Natalia Pasternak, do Instituto de Ciências Biomédicas da Universidade de São Paulo (USP), ressalta a falta de compartilhamento dos dados da vacina russa. “A comunidade científica mundial está no escuro. É motivo de muita preocupação. Temos uma população de cerca de 150 milhões de pessoas (na Rússia) que vai começar a ser vacinada sem que conheçamos os efeitos.” Queimar etapas na criação de uma vacina para acelerar sua distribuição levanta questões éticas, ressalta o virologista Paulo Eduardo Brandão, da Faculdade de Medicina Veterinária da USP.

“Esses estudos geram dúvidas na comunidade científica mundial por causa da intenção dos envolvidos de saltar etapas e passar diretamente ao uso da vacina em escala mais ampla”, opina o especialista. “Não é ético fazer isso.”



Como em Oxford

Alheia à desconfiança da comunidade científica internacional, a Rússia acelerou seu cronograma por determinação do presidente Vladimir Putin. Em reunião transmitida pela TV estatal, ele afirmou que uma de suas filhas tomou a vacina. “Sei que funciona de maneira bastante eficaz”, disse Putin.

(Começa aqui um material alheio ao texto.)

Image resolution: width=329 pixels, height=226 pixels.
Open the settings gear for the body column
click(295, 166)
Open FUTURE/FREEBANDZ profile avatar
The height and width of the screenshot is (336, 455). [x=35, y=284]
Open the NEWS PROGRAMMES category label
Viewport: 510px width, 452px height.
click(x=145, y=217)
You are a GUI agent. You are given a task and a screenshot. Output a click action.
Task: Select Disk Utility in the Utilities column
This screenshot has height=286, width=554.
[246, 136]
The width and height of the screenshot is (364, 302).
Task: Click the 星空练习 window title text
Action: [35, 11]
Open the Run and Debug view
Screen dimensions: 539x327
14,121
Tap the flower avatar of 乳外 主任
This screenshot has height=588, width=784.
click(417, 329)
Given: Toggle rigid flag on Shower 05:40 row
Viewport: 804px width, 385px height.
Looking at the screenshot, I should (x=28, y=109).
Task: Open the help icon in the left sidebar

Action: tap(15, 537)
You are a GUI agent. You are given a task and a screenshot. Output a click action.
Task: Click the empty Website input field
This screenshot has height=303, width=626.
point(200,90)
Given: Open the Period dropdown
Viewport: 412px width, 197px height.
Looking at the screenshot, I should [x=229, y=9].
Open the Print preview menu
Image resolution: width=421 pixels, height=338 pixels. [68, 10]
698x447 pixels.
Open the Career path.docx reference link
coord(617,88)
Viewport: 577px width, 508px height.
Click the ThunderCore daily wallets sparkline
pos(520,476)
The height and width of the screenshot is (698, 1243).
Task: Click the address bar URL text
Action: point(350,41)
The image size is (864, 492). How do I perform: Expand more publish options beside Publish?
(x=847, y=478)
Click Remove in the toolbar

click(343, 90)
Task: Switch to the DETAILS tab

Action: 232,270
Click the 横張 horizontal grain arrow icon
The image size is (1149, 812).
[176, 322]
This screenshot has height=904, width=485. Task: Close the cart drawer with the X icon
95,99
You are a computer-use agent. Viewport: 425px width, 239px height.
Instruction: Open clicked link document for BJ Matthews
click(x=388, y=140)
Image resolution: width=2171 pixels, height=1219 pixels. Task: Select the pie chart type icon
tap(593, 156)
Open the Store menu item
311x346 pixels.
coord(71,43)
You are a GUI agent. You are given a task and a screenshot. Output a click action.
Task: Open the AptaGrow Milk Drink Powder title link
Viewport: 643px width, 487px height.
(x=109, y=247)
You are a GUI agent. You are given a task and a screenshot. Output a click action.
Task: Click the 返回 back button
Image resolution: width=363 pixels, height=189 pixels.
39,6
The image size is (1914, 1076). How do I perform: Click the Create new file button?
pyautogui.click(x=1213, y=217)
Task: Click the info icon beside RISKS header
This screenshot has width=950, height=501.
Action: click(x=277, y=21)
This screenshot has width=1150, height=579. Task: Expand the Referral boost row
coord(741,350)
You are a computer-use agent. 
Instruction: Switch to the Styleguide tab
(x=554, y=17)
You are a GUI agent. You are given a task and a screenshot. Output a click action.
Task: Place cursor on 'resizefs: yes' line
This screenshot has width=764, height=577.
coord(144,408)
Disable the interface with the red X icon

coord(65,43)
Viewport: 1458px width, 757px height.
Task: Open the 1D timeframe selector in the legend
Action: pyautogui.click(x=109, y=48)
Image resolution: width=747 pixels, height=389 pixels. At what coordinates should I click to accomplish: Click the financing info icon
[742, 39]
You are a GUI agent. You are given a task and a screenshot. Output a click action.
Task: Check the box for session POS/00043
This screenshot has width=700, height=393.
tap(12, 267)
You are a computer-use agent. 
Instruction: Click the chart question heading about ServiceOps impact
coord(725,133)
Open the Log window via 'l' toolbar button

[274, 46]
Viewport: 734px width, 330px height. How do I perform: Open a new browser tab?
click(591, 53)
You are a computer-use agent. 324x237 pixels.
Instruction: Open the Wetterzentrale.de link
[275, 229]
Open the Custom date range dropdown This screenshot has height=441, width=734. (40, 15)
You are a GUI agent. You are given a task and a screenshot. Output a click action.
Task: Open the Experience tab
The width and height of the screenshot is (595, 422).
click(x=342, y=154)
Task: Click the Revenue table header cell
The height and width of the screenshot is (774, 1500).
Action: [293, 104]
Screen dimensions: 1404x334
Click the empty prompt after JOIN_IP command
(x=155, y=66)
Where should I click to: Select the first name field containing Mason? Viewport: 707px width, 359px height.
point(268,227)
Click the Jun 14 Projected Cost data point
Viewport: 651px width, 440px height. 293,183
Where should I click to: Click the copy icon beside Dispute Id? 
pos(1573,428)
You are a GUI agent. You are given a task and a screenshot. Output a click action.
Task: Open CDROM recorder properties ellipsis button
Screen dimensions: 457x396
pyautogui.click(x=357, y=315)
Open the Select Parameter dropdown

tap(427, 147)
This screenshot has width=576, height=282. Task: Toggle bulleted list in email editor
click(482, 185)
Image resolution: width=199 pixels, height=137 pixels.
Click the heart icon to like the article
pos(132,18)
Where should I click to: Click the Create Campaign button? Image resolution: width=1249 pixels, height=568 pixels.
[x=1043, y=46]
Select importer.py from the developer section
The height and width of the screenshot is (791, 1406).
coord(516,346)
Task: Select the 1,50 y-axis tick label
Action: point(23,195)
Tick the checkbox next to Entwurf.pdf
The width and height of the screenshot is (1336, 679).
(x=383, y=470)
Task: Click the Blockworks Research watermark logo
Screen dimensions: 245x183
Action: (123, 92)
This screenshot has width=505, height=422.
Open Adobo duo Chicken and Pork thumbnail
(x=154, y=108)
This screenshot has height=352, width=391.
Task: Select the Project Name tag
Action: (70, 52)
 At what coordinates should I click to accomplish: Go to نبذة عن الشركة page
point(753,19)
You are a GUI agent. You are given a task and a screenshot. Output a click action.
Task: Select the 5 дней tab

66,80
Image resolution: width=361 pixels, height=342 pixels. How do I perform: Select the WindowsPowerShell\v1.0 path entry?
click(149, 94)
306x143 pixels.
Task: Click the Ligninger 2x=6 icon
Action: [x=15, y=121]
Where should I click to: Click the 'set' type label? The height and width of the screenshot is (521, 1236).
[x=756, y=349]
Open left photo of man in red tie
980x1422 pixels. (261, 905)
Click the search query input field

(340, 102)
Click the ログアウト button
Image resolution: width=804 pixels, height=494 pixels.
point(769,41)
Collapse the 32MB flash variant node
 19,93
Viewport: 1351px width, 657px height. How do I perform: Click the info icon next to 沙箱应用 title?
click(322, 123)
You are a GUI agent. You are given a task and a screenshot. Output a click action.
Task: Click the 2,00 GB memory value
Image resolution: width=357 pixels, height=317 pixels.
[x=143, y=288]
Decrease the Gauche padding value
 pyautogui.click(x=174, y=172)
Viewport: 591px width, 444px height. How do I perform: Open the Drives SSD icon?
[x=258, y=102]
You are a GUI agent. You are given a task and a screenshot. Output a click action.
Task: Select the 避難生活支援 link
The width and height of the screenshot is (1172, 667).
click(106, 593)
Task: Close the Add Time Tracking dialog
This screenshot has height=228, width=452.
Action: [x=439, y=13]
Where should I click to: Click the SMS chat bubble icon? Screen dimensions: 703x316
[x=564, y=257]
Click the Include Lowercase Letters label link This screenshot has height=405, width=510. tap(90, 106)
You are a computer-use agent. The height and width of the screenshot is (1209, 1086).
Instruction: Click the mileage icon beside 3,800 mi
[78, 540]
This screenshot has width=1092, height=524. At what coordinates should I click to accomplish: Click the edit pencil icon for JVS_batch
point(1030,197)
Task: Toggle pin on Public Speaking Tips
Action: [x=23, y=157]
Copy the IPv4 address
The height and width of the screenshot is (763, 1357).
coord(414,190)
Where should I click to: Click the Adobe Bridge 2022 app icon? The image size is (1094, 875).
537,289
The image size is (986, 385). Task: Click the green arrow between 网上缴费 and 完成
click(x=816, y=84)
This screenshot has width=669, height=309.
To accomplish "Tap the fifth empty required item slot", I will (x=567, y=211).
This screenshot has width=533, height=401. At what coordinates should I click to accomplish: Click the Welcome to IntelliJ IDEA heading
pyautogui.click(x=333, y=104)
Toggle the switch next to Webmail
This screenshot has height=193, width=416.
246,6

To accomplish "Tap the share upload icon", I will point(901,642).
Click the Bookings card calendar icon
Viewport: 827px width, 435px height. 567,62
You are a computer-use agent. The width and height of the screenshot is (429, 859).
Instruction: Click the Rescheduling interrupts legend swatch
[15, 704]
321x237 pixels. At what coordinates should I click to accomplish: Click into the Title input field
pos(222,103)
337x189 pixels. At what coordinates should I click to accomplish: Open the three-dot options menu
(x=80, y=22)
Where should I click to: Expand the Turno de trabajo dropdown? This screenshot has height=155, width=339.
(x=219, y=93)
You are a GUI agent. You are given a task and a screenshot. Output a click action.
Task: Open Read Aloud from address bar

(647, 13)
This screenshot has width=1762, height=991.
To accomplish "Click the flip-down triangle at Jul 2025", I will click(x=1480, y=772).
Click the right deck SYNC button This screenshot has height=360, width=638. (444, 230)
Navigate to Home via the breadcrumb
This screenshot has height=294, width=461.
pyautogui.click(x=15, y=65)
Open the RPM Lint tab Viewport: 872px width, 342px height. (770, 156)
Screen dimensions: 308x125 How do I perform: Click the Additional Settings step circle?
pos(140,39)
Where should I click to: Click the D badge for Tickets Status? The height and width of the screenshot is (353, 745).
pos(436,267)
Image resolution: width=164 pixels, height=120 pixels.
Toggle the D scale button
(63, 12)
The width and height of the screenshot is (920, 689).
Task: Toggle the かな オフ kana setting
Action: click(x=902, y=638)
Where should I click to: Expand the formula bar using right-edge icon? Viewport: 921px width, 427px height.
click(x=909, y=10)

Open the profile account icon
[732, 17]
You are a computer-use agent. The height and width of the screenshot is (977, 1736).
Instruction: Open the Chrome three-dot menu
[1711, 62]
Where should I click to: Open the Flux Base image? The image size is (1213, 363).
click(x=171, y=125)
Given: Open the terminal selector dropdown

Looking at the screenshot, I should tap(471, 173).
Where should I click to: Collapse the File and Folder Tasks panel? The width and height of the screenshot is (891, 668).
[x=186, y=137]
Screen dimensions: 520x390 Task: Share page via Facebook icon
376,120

A infectologista Rosana Richtmann, do Instituto Emilio Ribas, afirma que a vacina russa utiliza a plataforma do vetor-viral, a mesma técnica utilizada pela Universidade Oxford, do Reino Unido, que possui os estudos considerados mais promissores sobre a vacina. “A única diferença é que os russos usam dois adenovírus, mas essa é uma das poucas informações que nós temos”, critica.